For you regular folk it can be purchased, snicker, for $89. As my good friend Tony would say, more later.

Wednesday, December 06, 2006

Just Walk Away

You know you're in trouble when you ask for a large strawberry shake and they ask you what kind.

I went to a drive thru fast food joint yesterday and was asked to come inside because there was trouble. My initial thought was to flee because trouble is not good and I am smart and I have seen similar situations on TV, but I wanted to see what kind of trouble would necessitate my going inside and curiosity won over intelligence.

After pulling around to park the van my major concern became the fact that I had not showered yet and my hair was going left and up at the same time, plus I was wearing short pants on a 36 degree day in the December winds and go-to-Sunday-meeting shoes which verified the fact that I have entered middle age and very possibly lunacy. Quite brilliantly I left my cell phone in the van to make that emergency call, if necessary, eventually. As I approached the counter inside to place my order, more conscious of my appearance than my surroundings, danger at hand obeying what I was asked to do to accommodate a complete stranger in time of peril, I notice the car that was behind me in the drive-thru was now receiving his order through the window.

I have since that time showered and I plan to prepare my own lunch today.

Tuesday, December 05, 2006

Might be time

I've been putting off a root canal for a couple of years. The discomfort at times is almost unbearable, but the thought of my dentist's big hairy hands salves the soreness. I guess when my head becomes the size of an inflamed pumpkin I'll make the call.

When life gives you pumpkins, make pumpkin pie.

Monday, December 04, 2006

Count Me In


12 Angry Men. Add me to the list. Why? For starters, there are only 11 of the 12 shown here and even less in other photo stills from the movie. If you are titled 12 Angry Men and you are depicting 12 Angry Men, you best SHOW 12 Angry Me (visual documentation basics).

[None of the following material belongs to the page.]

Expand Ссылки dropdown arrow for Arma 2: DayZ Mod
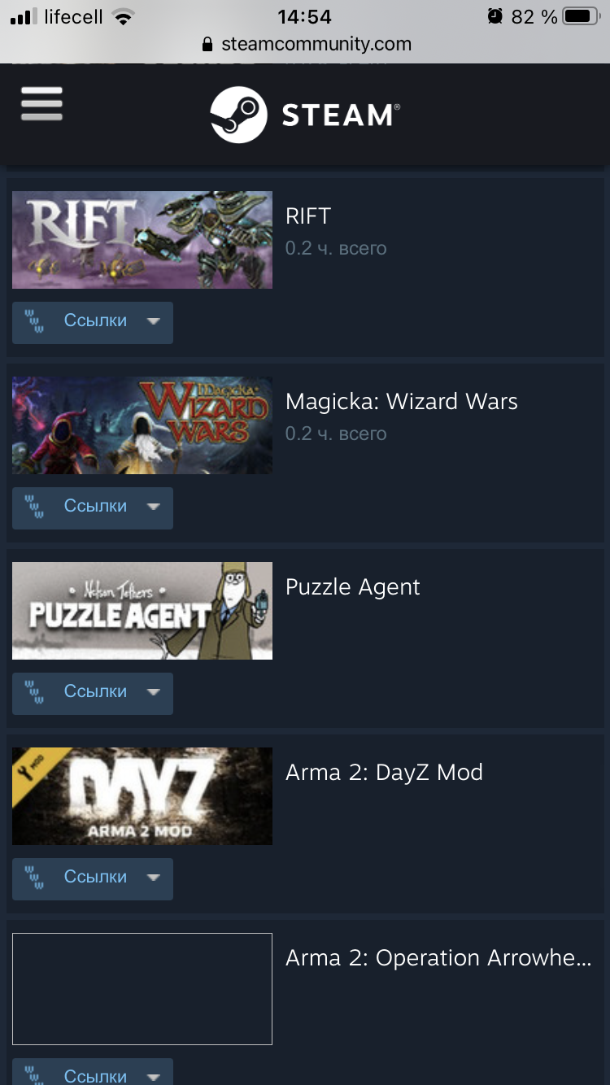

There are a few other things that "get my goat" as well. The lowest common denominator. Braking while driving uphill. Mayo. Waiting in line to get into another line to wait. The phrases; get used to it, we've always done it that way, and to tell you the truth. The word actually. Cat urine, vomit and cheez whiz. Fat people ordering enough food for a banquet with a small diet coke. Eyes that look left and right at the same time. Wearing long pants in 90 degree weather. Hobos in the bushes. Pride in something you had absolutely nothing to do with. Sweating right after a shower. And finally for today, flying 1st class sitting next to a hillbilly.

Sunday, December 03, 2006

Oh Ho Ho


If I've learned anything from my involvement with the government, it is that anything goes as long as it benefits the government. Do whatever you want, no one is above you. Roll your own way, even if you roll right over someone else. Always say yes, then pass it to someone else. Kick 'em when they're down, jack them up when you can, take your time to deliver, and never deliver. Membership has it's privileges. Academics are insignificant, power is everything. If you finish it, you're finished. But then again, I guess it's not just the government. It's everywhere. You'll have to excuse my mood. I'm getting ready for Christmas. Feliz Navidad.